Carrefour appealed before the Court of Justice against the judgment of the General Court, invoking 5 pleas in law.  

In its first plea, Carrefour invoked that the General Court contradicted itself in its motivation as it held on the one hand, Carrefour had no interest in bringing the proceedings due to lack of a valid approbation on the moment it filed its application, and on the other hand, the admissibility of the application cannot be subject to the existence of a valid approbation. The Court of Justice held that this argument was based on an incorrect reading of the judgement of the General Court. The General Court only said that Carrefour had no interest as its position would not have changed if the 2007 Decision were to have contained a transitory measure as the Belgian State on its own initiative limited the validity of the approbation to 31 December 2005. There was thus no contradiction with the statement that the fact that Carrefour did not have an approbation at the moment the appeal was lodged could be useful in determining whether it had an interest in launching an application, but the admissibility of such an application was not dependent on having such an approbation, but rather on having an interest.

Secondly, Carrefour claimed that the General Court distorted the facts. The Court of Justice recalled that if a party wants to prove that a distortion of facts has occurred this distortion must be manifestly clear from the pieces of the file without there being a need for a new appreciation of the facts and proof. According to the Court of Justice, Carrefour did not bring any evidence that could demonstrate any distortion of facts.  

Thirdly, Carrefour claimed that the General Court violated the binding force of the 2006 Judgment of the Court of Justice, as that judgment allowed Carrefour to benefit from a prolongation of the fiscal system beyond 31 December 2005. The Court of Justice simply held that this plea is based on a incorrect reading of the judgment of the General Court and on the assumption that Carrefour’s inability to benefit from the fiscal system is due to the 2007 decision and not due to the decision of the Belgian State. As this last assumption was already rejected, this plea had to be rejected also.  
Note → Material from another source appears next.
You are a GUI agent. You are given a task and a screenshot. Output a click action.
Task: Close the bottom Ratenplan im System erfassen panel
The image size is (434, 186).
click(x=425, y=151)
Fourthly, Carrefour claimed that the General Court’s interpretation of the notion of “interest to act” was too strict, in so far that it stated that Carrefour should demonstrate that after a possible annulment of the Commission decision it would have been certain that the Belgian State would have prolonged the approbation of Carrefour. In respect of this plea, the Court of Justice simply noted that even if the General Court were too strict, this could not be a reason to annul the judgment of the Court as this point was only developed as an obiter dictum and thus was not the reason for the rejection of the application by the General Court.

Fifthly, Carrefour claimed that the General Court was wrong in holding that a transitory measure cannot have retroactive effect. The Court of Justice dismissed this argument as it was again based on an incorrect reading of the judgment of the General Court. Since all pleas were rejected, the Court of Justice held that the appeal was manifestly unfounded and rejected it.